Una notizia apre uno spiraglio di ottimismo non solo per chi abbia a cuore il difficile percorso verso la totale parità tra i generi ma anche per tutti coloro che avvertano un minimo sensibilità in ordine alle sofferenze e le discriminazioni del genere umano tutto: dallo scorso 2 maggio in Sudan la pratica della mutilazione genitale femminile è considerata, trattata e punita come crimine, con tre anni di carcere.

Finalmente anche detto Paese si aggiunge al novero degli altri nei quali l’infibulazione non può essere praticata. Tale pratica è proibita per legge in Italia dal 2006, in Europa, Nigeria, Egitto e Kurdistan Iraq, ma purtroppo ancora largamente diffusa in tutto il mondo:

Per i molti o pochi (e volontariamente uso i termini al solo maschile) che non hanno chiaro in che cosa l’infibulazione di preciso consista, basti dire che essa interviene sulla vagina con l’asportazione del clitoride, delle piccole e di parte delle grandi labbra, cui segue, dopo la cauterizzazione, la cucitura della vulva in modo tale da lasciare una piccola apertura che permetta il passaggio dell’urina e del sangue mestruale.

Essa è di solito eseguita su bambine o giovinette tra i 4 e i 15 anni di età, tradizionalmente da una donna priva di formazione medica che per giunta si avvale di strumenti rudimentali anziché chirurgici, di solito senza anestesia e trattamenti antisettici. Frequentissimamente intervengono complicanze quali emorragie ed infezioni.

La sua funzione sociale è quella di conservare ed indicare la verginità della ragazza al futuro marito che, per di più, potrà usufruire di un docile oggetto sessuale incapace di provare piacere. Ovviamente, affinché possa adempiere al proprio dovere coniugale occorre provvedere alla defibulazione della sposa, semplicemente scucendo quanto si era in età giovanile provveduto a cucire. Dopo il parto però le neo mamme spesso vengono reinfibulizzate di nuovo.

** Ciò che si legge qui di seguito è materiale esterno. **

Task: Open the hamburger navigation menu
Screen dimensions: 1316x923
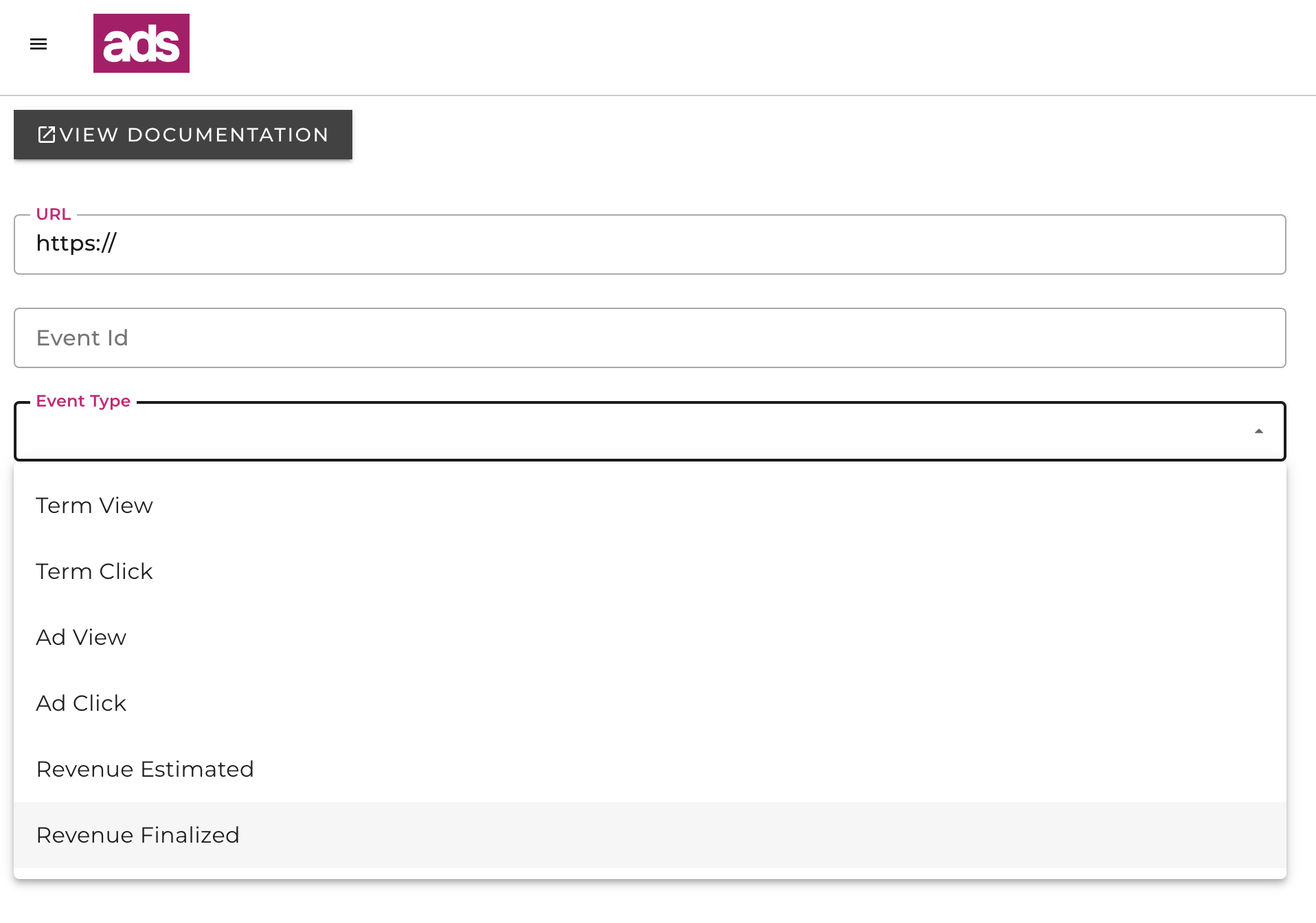Action: click(x=38, y=44)
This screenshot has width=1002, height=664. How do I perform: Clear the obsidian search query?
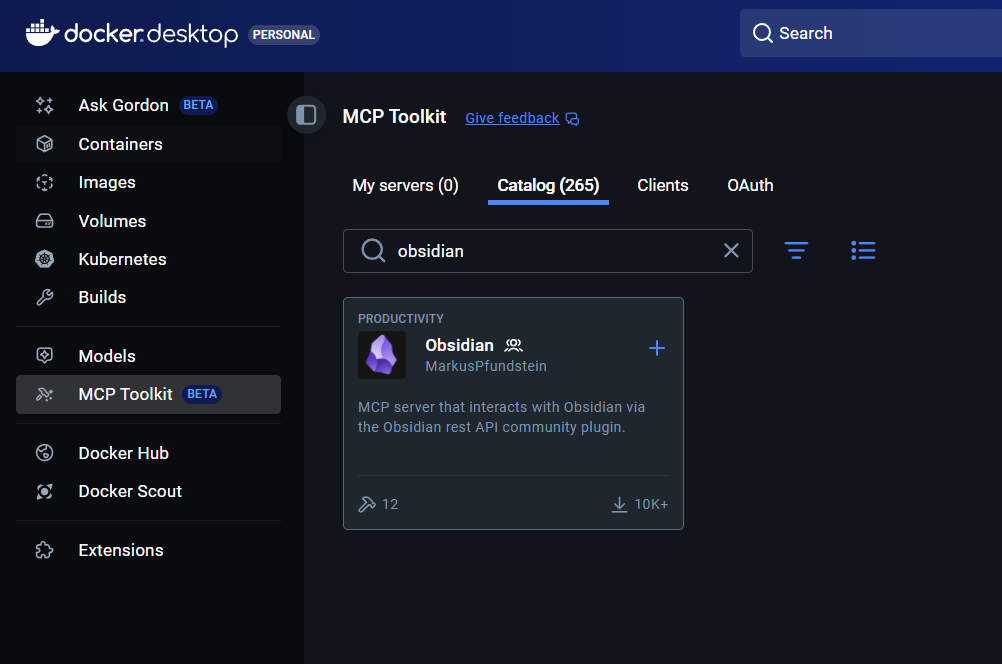coord(731,250)
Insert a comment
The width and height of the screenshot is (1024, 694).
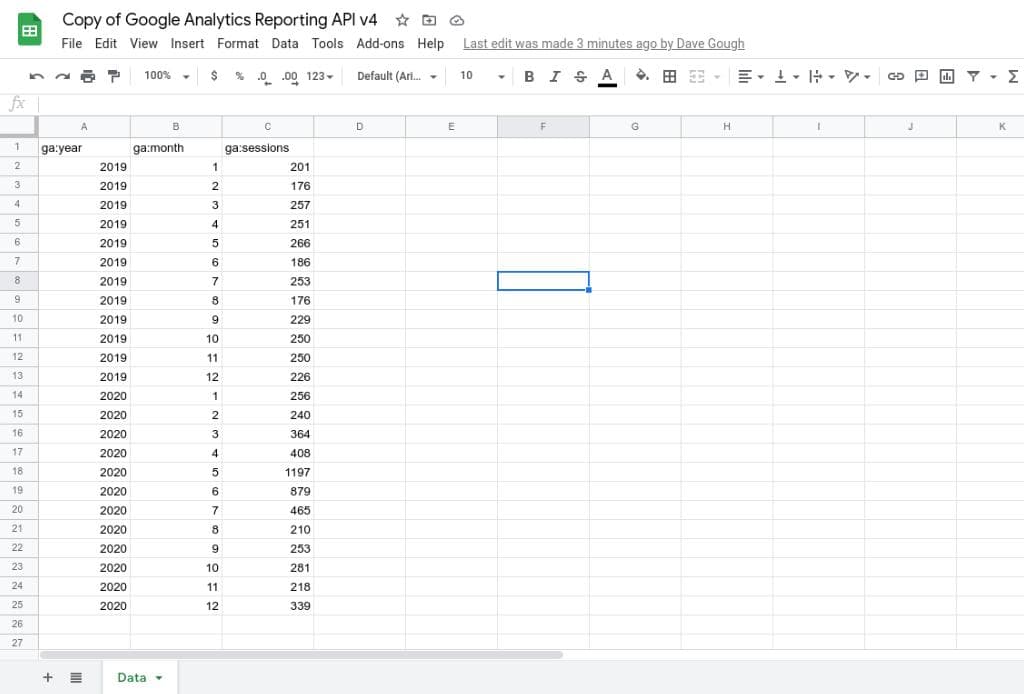(921, 76)
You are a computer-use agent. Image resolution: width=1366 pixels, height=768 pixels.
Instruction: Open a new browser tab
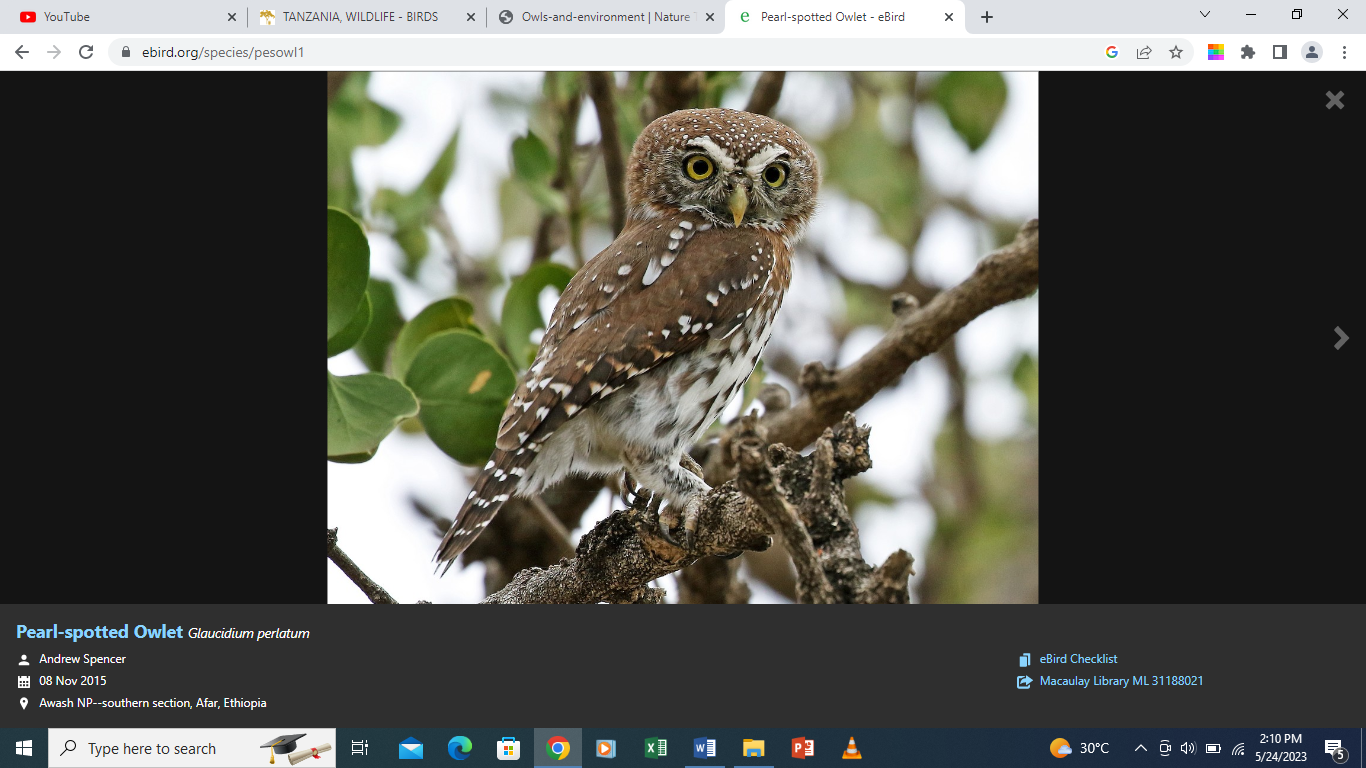987,17
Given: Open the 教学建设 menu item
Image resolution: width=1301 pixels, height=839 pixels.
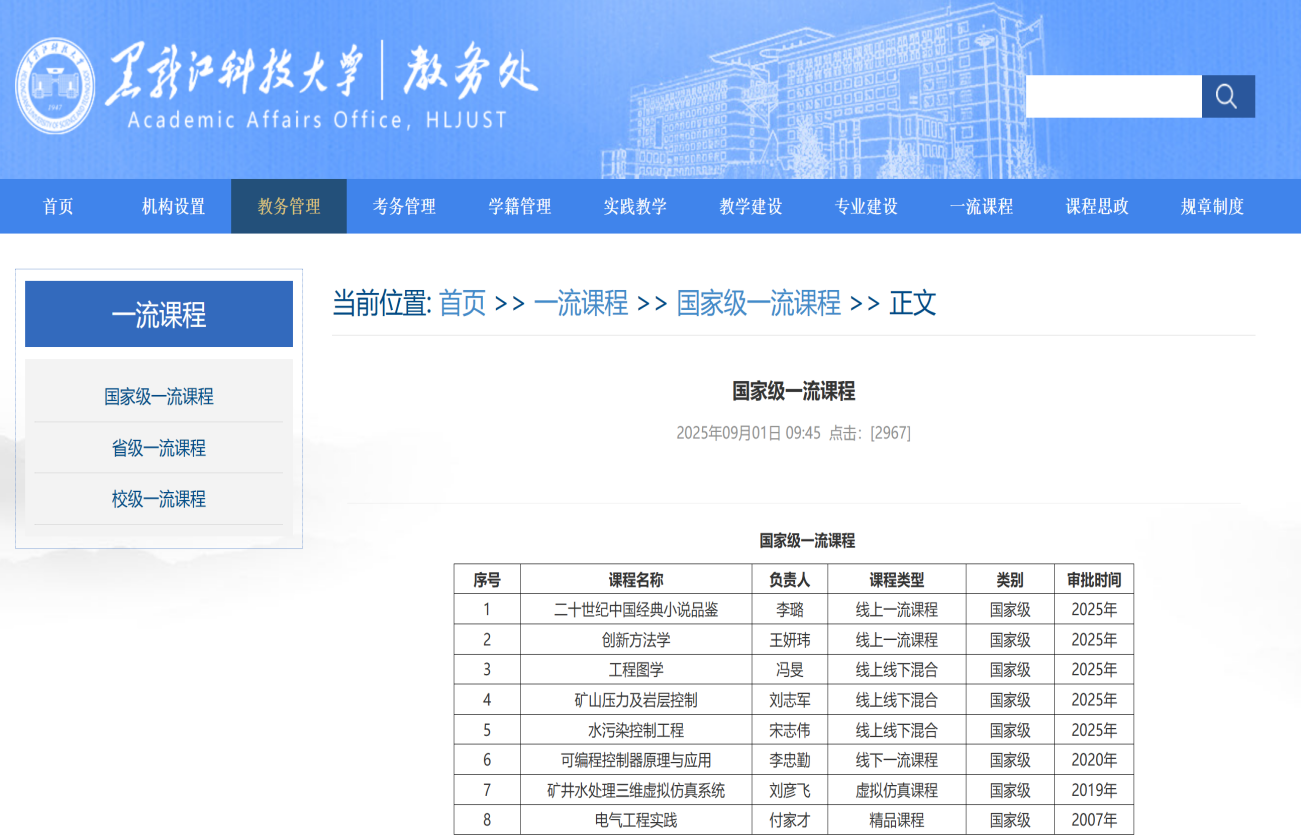Looking at the screenshot, I should click(x=751, y=207).
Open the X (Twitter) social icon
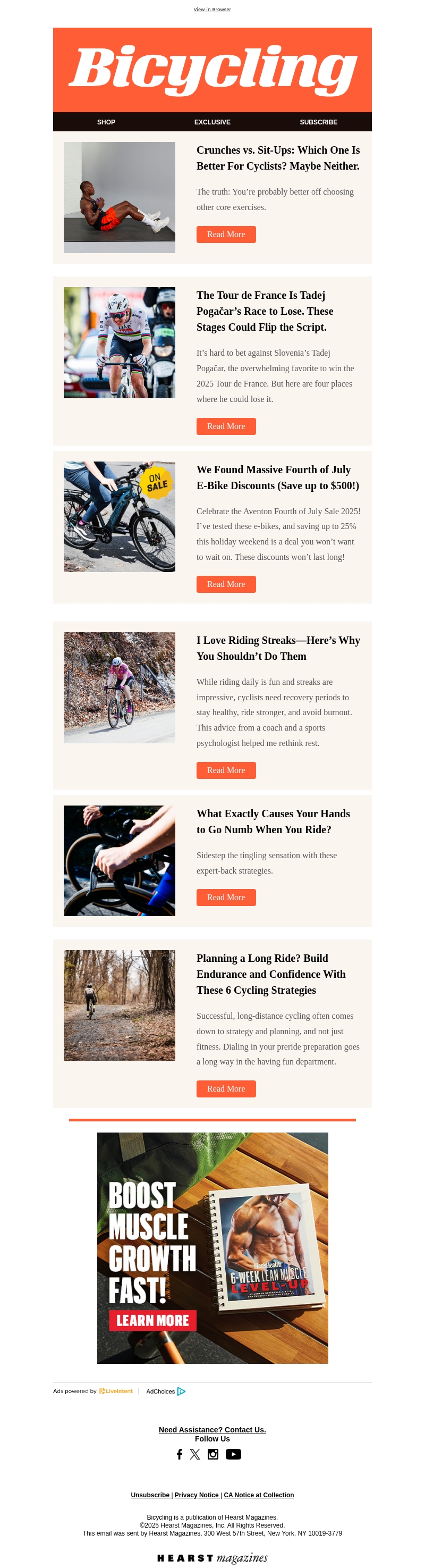 click(x=195, y=1454)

Stando all’UNICEF, ancora oggi vi è un’alta incidenza di mutilazioni genitali femminili in paesi africani e medio orientali. Fino al 1° maggio 2020 se ne contavano 29, dal giorno successivo sono scesi a 28.

Ancora molta strada rimane da percorrere ma un altro passo è stato fatto.

Per diventare anche noi agenti del cambiamento il CPO è stato invitato al TAVOLO MGF presso la Provincia di Livorno ai quali partecipano: Consigliera di Parità, Prefettura di Livorno, Comune di Livorno, USL, CPO Regione Toscana, Ordine dei Medici, CeSDI, Associazione RANDI, Associazione Diecidicembre. Con questi soggetti riteniamo che l’abbandono alle mutilazioni genitali femminili richieda una presa di coscienza di tutte e di tutti. Ogni cultura all’interno dello stesso Paese ha una propria visione della pratica MGF, che nel tempo viene tramandata di generazione in generazione e talvolta modificata nel suo contenuto, ma che ha sempre come effetto la mutilazione irreversibile del corpo delle donne e l’alterazione violenta dell’identità psicofisica.

E’ per questo che è necessario sensibilizzazare; ciò significa comprendere prima le ragioni interne, sociologiche e culturali che portano a tale pratica così da poter de-costruire e re-costruire.